- [DOCUMENT TEXT]:
NYU Center for Data Science, Meet the Researcher: Anton Strezhnev
Meet Anton Strezhnev. Prior to joining CDS as a Moore-Sloan Data Science Fellow, Anton obtained his PhD from the Department of Government at Harvard University in 2018. His current work focuses on applied statistics, causal inference, and global economic governance. We caught up with Anton to discuss his research, what kickstarted his path to data science, and his overall experience at CDS.
This interview has been lightly edited for clarity.
I see you received your PhD in 2018 from the Department of Government at Harvard University. What brought you to CDS?
My background is in political science. Most of my work is at the center of applied statistics and then substantively working on studying legal systems, in particular international law. A lot of my recent work has been on international arbitration and doing empirical work trying to disentangle certain elements of that system. But recently, it’s expanded outwards towards empirical legal studies more broadly. Prior to being at CDS, I was a post-doc at the University of Pennsylvania Law School, where I worked on a number of applied legal projects, quite a few of which are continuing to the present day.
Towards the end of that post-doc, I ended up in touch with Arthur Spirling, who recommended that I apply for the CDS faculty position. He was actually one of my old Professors back at Harvard — I took one of the later graduate method courses with him. Arthur is a wonderful colleague and from what I heard has been really great at promoting the social science elements of CDS and the combination of data science and social sciences. There was sort of this nice confluence of interest on the part of CDS for someone who does empirical legal analysis and empirical legal work, and someone who also does work in the causal inference area. As part of the Moore Sloan Fellowship, I’ve been teaching the undergraduate causal inference course. This semester has not gone as expected with the lockdown, but enrollment is actually at the cap for next semester so I guess people are excited about it.

- [GIVEN RECORDS]:
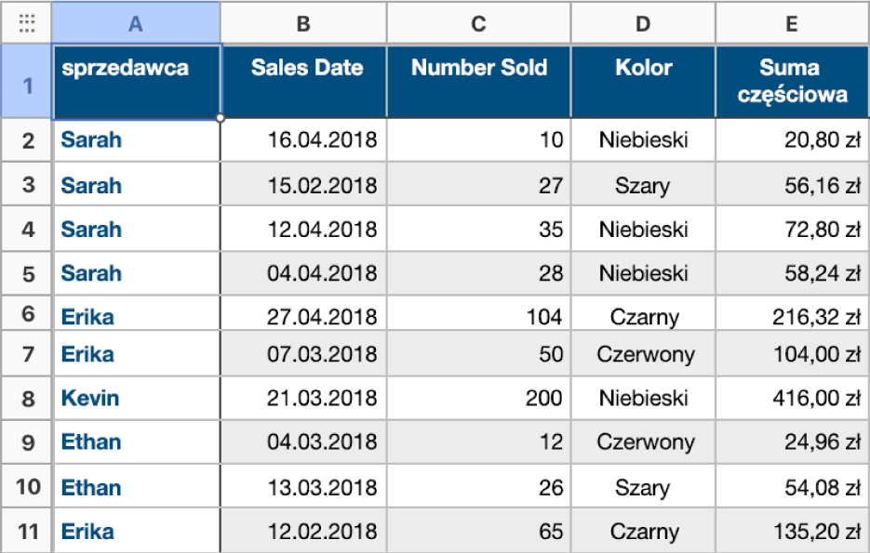This screenshot has height=553, width=870.
Task: Click row 6 number header
Action: coord(27,314)
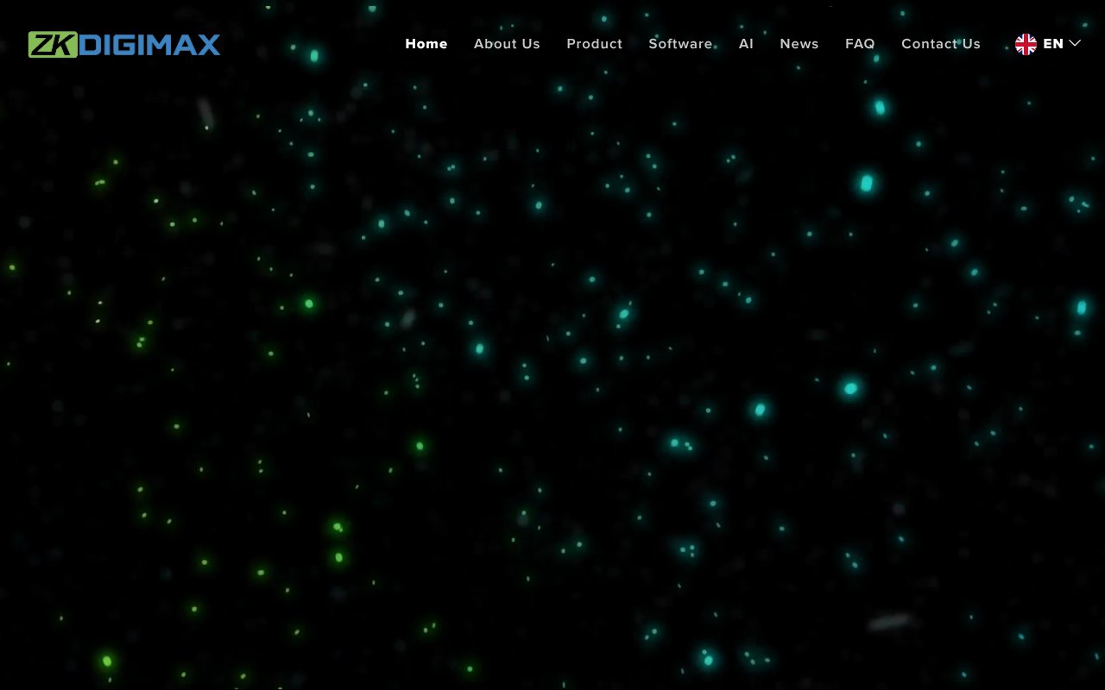View the FAQ page
1105x690 pixels.
pos(860,44)
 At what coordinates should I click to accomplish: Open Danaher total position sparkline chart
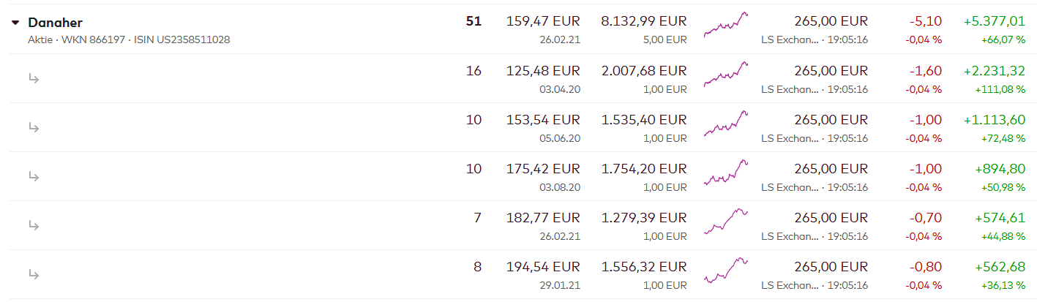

- [WORK TO DO]:
1. Reproduce the listing line for line, omitting the pictures.
2. Pick up the Anton Strezhnev interview after its last sentence and keep writing.
The listing and the Anton Strezhnev interview have nothing to do with each other.

- [REPLIES]:
1.
This screenshot has height=553, width=870.
Task: Click row 6 number header
Action: coord(27,314)
View the FAQ page
1105x690 pixels.
pos(860,44)
 At what coordinates should I click to accomplish: Open Danaher total position sparkline chart

2.
Lately, a lot of what data science and machine learning is about is solving various predictive problems on high dimensional data. Conversely, a lot of my work tends to be more towards how we identify causal effects from data. In the experimental world, this tends to be easier, though certainly experiments raise a lot of design issues. But what I also really care about is observational designs for causal inference — essentially asking the question of how to say that something is causal in a world where we don’t get to directly randomize the treatment of interest. There, I think there’s growing demand for the kinds of tools being developed in data science.
When did you first become interested in data science?
I think it dates back to when I was an undergraduate at Georgetown University and my first research assistant role. As part of my funding package, I was eligible for work study and I was looking for a position on campus.
One of the faculty members in the Department of Government was looking for someone who could code in Python. And as a kid I had coded in Python as a hobby. I think I still have a couple of old games that I wrote back in the early 2000’s. I probably have a clone of Tetris that I wrote lying around somewhere on an old CD. So, I thought that I might as well put some of this to use.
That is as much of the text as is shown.